• **REQUIRED WORK**: Copy the lines running from the one that contains "Expand the Golden Gate Bridge row chevron" to the end of the entries below, exactly and with no pictures.

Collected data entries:
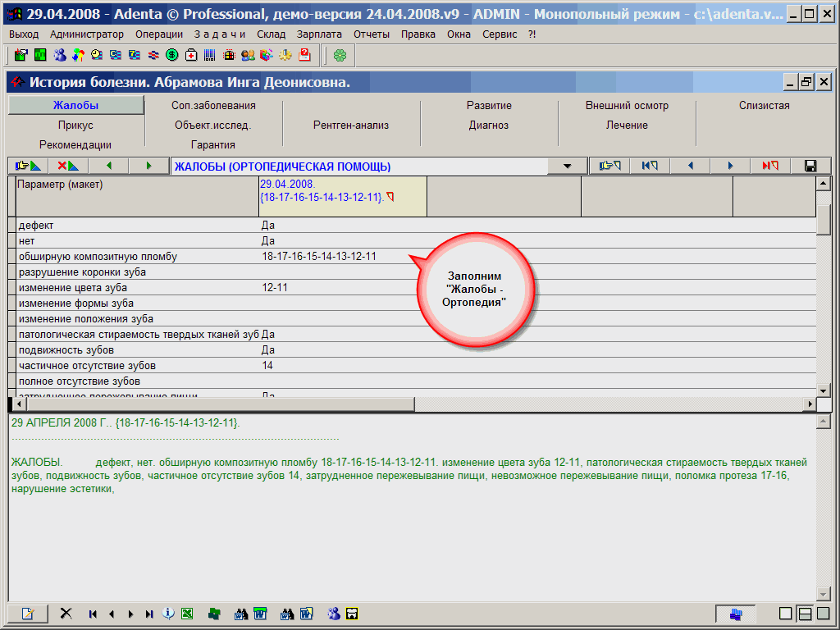Click the edit note button at bottom left
This screenshot has height=630, width=840.
pyautogui.click(x=28, y=614)
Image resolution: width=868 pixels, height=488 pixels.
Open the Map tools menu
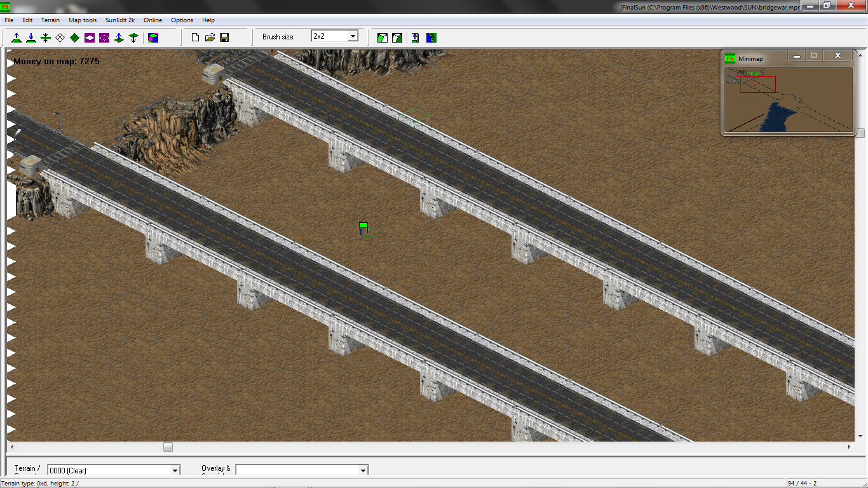point(83,20)
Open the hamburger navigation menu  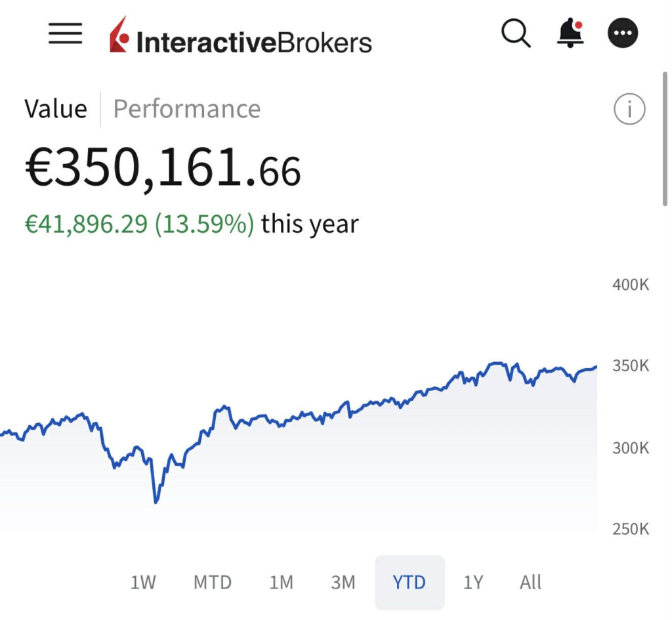(65, 33)
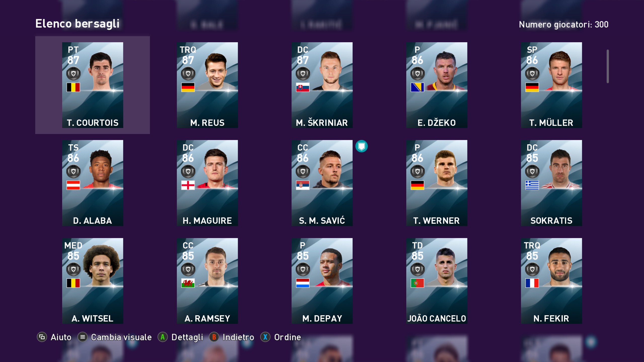Viewport: 644px width, 362px height.
Task: Click the Cambia visuale label
Action: [121, 337]
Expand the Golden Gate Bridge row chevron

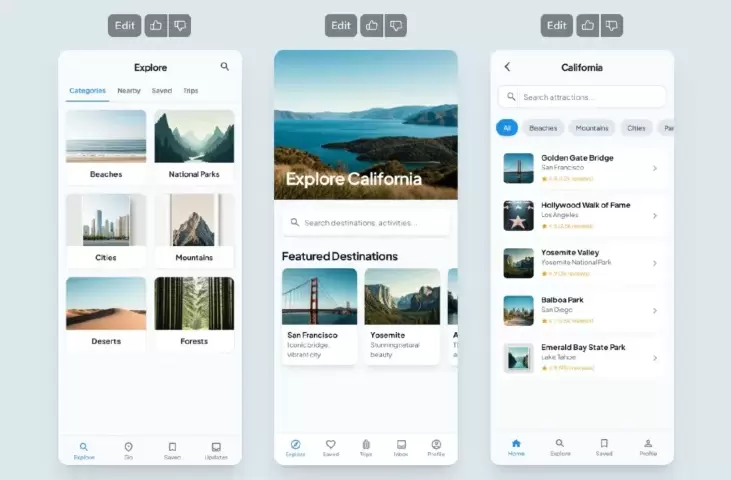(x=655, y=168)
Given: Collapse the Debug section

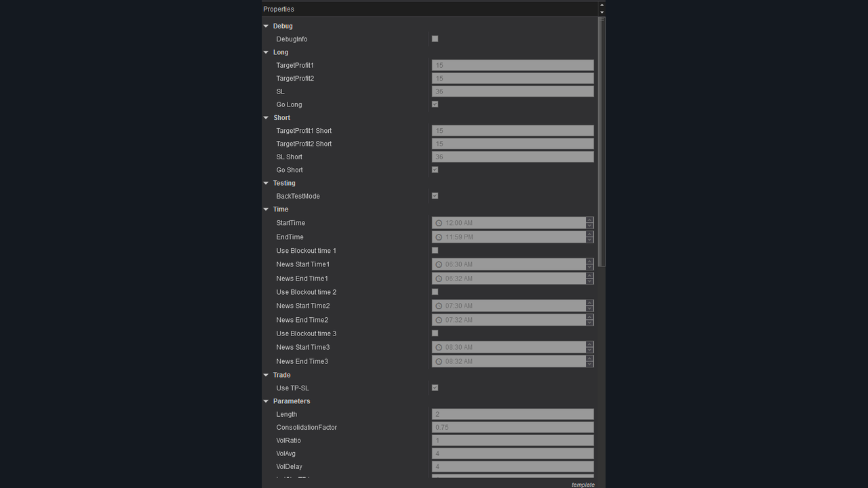Looking at the screenshot, I should pos(266,26).
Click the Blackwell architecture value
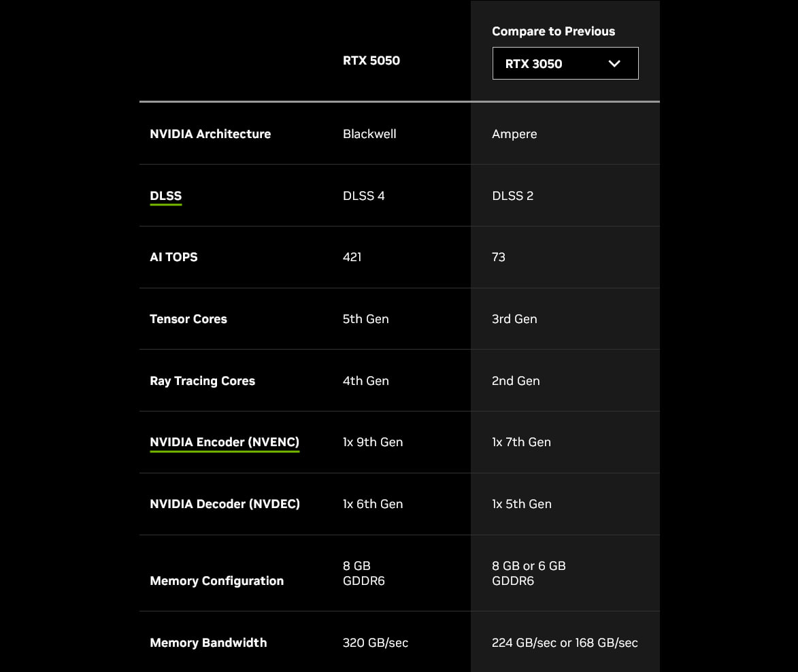 click(369, 134)
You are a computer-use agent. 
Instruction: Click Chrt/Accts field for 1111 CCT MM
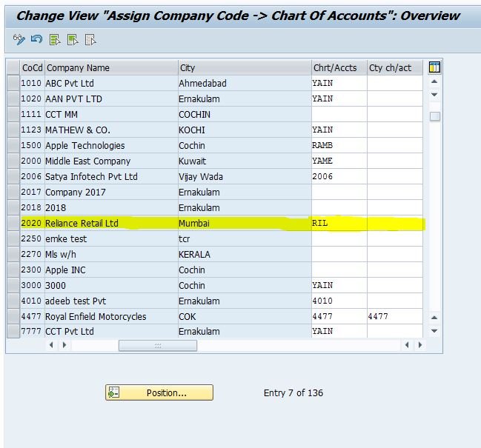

• **RESPONSE AREA**:
Expand the Golden Gate Bridge row chevron

(x=655, y=168)
Given: Collapse the Debug section

Looking at the screenshot, I should pos(266,26).
Click the Blackwell architecture value
 click(369, 134)
You are a computer-use agent. 
Instruction: Click Chrt/Accts field for 1111 CCT MM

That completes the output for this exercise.